The Mountain Loop Highway is a federal road on U.S. Forest Service land, but the state has a role in administering the work. The county works as a federal contractor.
County road crews since January have been working to fix the road in a slide area west of the former mining community of Silverton. The route is the easiest way to reach the Big Four Ice Caves and other attractions in the Mount Baker-Snoqualmie National Forest. Otherwise, it’s necessary to take a lengthy route through Darrington, on the other end of the Mountain Loop.
Workers were about three to four weeks from finishing repairs when the Federal Highway Administration decided that the work didn’t qualify for emergency repair money, county public works director Steve Thomsen said. Instead, the federal agency decided that the work would have to undergo a more complicated environmental review. That forced the county, which had been doing the work on the federal government’s behalf, to stop.
That also left county leaders worried they wouldn’t be reimbursed for about $750,000 in work to date, Thomsen said. The county was expecting to be paid for $2 million worth of work to the steep embankment.
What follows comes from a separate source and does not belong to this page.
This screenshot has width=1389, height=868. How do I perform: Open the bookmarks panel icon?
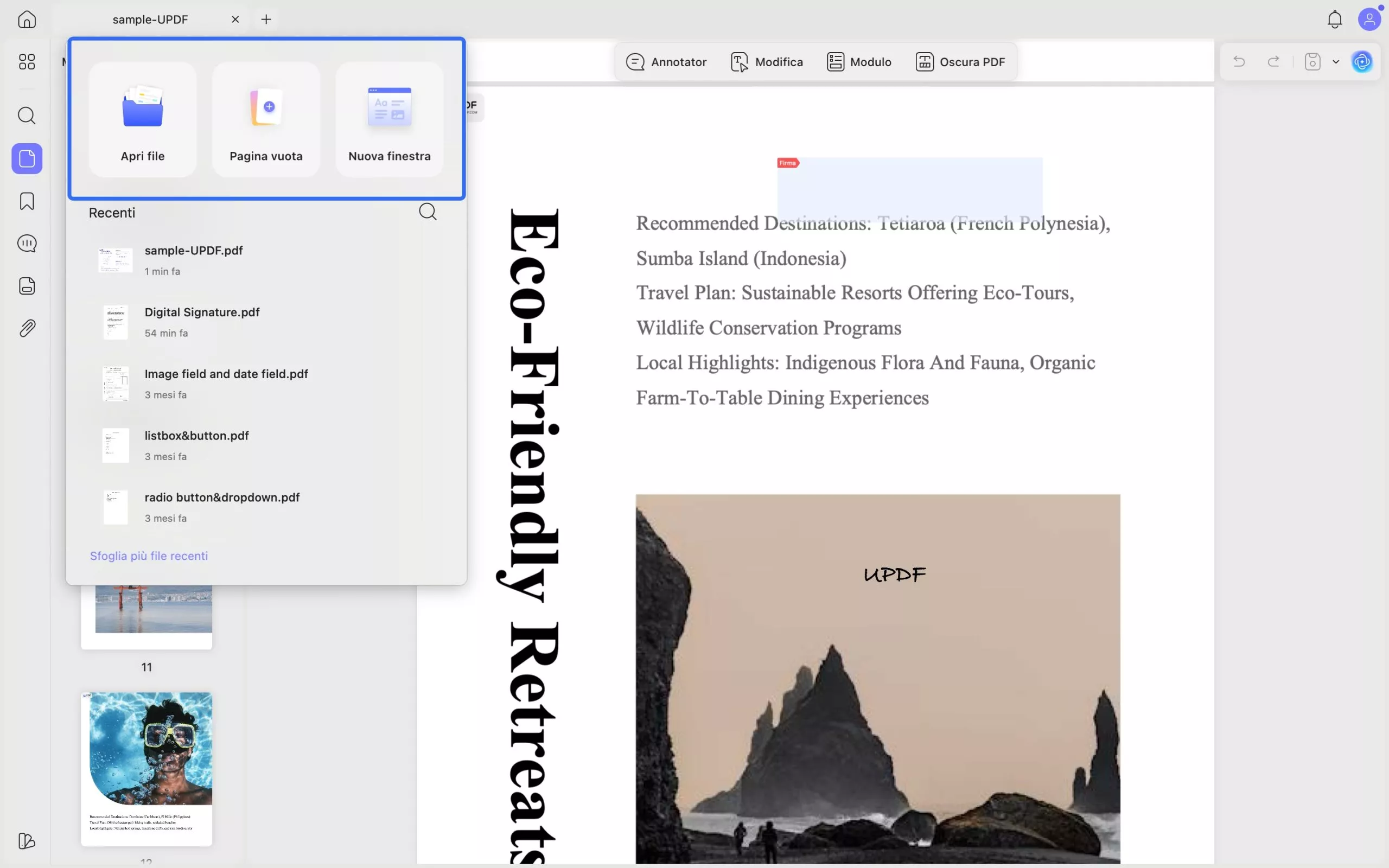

For now, the road is restricted to one lane and open only to people who live in the area. Had the work stoppage continued, Thomsen said even that tenuous link would have been in jeopardy, since small cracks started to appear in the road. That could have forced the county to close the remaining single lane.
“From what I’m seeing right now, it’s pretty unstable,” he said. “In the meantime, the road continues to get worse.”
The slide area has been under watch for about 10 years. Heavy rains in mid-January made it worse.
If the Mountain Loop shuts down, popular hiking, climbing, fishing and horse-riding areas would be impractical to reach. About 100,000 people drove the route between May and early September of last year.
“We’ve been getting a lot of calls from people concerned about it,” Thomsen said.